=== Begin Enclosure ===

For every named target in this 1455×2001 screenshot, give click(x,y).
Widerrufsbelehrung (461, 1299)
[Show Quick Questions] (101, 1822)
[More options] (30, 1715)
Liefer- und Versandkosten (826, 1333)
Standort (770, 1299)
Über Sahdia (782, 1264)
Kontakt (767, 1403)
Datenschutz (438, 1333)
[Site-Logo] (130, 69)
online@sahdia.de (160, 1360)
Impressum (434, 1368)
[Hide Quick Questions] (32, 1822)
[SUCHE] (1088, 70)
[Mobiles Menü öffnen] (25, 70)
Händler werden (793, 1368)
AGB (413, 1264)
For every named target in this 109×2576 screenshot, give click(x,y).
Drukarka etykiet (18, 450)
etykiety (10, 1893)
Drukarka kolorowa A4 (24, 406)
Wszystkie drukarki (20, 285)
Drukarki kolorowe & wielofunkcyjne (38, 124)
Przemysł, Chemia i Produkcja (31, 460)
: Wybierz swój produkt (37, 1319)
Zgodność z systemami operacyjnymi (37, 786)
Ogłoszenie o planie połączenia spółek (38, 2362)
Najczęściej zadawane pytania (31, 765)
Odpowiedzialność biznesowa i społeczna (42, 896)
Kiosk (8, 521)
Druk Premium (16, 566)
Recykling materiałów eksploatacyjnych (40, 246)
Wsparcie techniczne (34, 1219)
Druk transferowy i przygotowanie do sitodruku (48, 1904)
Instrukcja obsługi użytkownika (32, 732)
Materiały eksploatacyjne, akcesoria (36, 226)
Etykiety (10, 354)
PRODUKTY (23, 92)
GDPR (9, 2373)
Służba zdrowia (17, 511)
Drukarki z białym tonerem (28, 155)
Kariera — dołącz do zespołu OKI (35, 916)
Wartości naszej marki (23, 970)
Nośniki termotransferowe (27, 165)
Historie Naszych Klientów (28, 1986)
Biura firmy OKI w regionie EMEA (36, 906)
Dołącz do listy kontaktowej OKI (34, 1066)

=== End Enclosure ===

Description of the task ▸ Respond with a single number: the count of lines in the entries above that contain the string "Quick".

Solution for this exercise ▸ 2